● **Given text**:
-- begin --

At first, the ADL’s Entertainment Industry dinner honoring Relativity Media founder Ryan Kavanaugh did not augur either acclaim or good fortune. The banquet hall was smaller than in years past, the crowd a little bit sparser. It was not at all obvious at the beginning of the night if Kavanaugh’s philanthropic influence would even come close to matching his influence at the box office.

“Well, you know, this isn’t Spielberg,” one attendee whispered over whitefish with artichokes, referring of course, to the ADL’s 2009 honoree who attracted more than a thousand people to the annual dinner and solicited more than $2 million in donations.

But the night – and the chosen honoree—was young.

Electus founder and CEO Ben Silverman, best known as executive producer of “The Office” and a former co-chairman of NBC Entertainment, kicked off as the evening’s emcee. In his opening monologue, Silverman told the crowd of 300 that earlier that day, he had celebrated his son’s bris, the Jewish rite of passage that came under fire earlier this summer when an anti-circumcision ballot initiative was proposed in San Francisco.  “It’s the great work of the ADL that made this possible,” he said of that morning’s politically restored ritual. “It’s not only that the ADL fought this, but they got it to become law that [circumcision] could never be banned.” (Assembly Bill 768 prohibiting cities and counties from banning male circumcision was introduced by Mike Gatto (D-Los Angeles) and passed the state legislature in late August; it was signed into law by Gov. Jerry Brown in early October).

-- end --

● **Stored records**:

-- begin --

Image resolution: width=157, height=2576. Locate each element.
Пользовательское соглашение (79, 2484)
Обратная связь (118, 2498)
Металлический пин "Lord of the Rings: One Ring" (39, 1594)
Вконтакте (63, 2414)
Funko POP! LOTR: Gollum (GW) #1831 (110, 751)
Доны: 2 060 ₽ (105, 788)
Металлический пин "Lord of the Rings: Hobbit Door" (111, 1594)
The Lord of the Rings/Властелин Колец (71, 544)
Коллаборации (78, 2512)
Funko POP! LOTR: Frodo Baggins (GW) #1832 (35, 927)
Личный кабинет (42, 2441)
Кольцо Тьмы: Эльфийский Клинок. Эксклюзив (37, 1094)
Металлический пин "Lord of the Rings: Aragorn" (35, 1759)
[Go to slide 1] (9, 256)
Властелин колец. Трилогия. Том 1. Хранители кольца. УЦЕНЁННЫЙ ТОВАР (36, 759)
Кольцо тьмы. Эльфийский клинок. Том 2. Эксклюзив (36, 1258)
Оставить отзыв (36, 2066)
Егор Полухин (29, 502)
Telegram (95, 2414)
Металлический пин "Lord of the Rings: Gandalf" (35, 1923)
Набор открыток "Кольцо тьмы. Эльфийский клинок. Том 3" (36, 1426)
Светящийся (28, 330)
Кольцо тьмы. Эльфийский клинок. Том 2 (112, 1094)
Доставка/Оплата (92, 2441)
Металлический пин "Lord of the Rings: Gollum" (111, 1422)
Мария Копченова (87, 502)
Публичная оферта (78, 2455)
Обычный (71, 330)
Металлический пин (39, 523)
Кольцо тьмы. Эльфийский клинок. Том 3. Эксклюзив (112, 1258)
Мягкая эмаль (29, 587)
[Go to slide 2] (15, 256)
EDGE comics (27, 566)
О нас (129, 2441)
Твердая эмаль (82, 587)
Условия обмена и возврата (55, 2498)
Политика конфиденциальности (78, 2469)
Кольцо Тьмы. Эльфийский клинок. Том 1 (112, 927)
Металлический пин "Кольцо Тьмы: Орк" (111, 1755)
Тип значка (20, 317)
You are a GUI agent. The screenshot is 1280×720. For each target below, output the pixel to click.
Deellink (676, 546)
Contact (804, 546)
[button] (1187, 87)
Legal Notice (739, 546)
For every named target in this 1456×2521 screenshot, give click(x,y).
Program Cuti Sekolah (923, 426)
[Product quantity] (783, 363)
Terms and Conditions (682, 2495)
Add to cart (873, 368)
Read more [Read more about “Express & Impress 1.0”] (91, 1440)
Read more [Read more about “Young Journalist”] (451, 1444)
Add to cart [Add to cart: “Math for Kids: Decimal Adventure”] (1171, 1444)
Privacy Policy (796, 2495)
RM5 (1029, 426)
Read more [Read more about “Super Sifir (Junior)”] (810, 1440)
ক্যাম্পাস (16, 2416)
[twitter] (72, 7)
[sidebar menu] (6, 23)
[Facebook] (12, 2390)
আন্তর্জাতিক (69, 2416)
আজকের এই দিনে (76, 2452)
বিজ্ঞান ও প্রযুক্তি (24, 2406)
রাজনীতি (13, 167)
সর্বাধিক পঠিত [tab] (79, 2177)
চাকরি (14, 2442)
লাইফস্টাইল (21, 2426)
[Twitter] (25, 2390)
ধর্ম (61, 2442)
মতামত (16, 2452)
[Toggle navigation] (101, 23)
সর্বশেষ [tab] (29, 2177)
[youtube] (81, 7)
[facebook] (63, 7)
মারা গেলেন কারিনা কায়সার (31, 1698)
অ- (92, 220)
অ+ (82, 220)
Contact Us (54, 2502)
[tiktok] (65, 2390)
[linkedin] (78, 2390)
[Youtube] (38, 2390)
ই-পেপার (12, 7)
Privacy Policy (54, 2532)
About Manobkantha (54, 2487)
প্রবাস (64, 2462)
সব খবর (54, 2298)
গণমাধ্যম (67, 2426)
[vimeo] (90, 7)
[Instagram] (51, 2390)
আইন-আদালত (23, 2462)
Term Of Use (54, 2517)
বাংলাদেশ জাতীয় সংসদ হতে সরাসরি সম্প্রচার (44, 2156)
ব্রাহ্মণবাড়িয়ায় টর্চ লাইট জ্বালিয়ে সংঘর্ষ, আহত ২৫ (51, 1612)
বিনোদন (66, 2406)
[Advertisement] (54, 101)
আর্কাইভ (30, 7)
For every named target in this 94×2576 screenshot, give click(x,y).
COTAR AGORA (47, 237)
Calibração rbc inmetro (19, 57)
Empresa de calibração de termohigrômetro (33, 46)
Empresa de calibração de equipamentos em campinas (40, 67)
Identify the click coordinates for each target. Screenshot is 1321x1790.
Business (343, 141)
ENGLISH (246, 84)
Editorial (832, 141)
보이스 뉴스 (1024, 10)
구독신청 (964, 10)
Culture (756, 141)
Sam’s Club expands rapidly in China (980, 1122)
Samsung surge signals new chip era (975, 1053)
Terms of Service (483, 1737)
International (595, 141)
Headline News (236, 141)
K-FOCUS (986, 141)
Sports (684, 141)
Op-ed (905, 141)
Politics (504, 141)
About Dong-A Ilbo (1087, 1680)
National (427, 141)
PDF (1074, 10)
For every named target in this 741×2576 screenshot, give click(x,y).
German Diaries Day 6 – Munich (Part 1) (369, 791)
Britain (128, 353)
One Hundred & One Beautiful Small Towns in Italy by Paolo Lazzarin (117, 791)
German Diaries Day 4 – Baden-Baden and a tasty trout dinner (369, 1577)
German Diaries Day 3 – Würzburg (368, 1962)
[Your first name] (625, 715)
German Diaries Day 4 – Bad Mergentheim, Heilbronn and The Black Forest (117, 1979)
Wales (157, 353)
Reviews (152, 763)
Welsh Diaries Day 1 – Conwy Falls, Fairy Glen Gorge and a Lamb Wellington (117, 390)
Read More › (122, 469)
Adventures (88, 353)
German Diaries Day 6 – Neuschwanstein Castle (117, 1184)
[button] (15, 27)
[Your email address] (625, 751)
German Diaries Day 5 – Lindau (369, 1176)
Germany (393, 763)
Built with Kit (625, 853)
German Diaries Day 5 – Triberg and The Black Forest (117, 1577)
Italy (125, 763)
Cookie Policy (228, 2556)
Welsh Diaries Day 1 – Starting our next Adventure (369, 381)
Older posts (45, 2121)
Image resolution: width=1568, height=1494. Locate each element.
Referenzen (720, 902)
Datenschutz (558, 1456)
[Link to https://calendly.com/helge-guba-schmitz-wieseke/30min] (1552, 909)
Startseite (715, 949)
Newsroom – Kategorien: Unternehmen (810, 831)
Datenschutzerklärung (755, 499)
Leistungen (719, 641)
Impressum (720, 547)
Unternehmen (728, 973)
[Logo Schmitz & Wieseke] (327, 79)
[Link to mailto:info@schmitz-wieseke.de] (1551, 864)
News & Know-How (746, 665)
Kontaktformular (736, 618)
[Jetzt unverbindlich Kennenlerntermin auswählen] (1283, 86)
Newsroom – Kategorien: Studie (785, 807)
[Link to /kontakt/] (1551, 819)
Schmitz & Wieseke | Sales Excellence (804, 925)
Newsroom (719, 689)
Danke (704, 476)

-- end --

● **Set exercise 1**: From the ADL dinner passage, write out the text starting with "At first, the" and going on through "the box office.".
● **Set exercise 2**:
Answer these questions from the ADL dinner passage:
(a) How many people did the ADL's 2009 honoree attract to the annual dinner?
(b) How many people did Silverman address in his opening monologue?
(c) Who introduced Assembly Bill 768?
Work only from the ADL dinner passage.

● **Task result 1**:
At first, the ADL’s Entertainment Industry dinner honoring Relativity Media founder Ryan Kavanaugh did not augur either acclaim or good fortune. The banquet hall was smaller than in years past, the crowd a little bit sparser. It was not at all obvious at the beginning of the night if Kavanaugh’s philanthropic influence would even come close to matching his influence at the box office.

● **Task result 2**:
(a) More than a thousand people.
(b) 300.
(c) Mike Gatto (D-Los Angeles).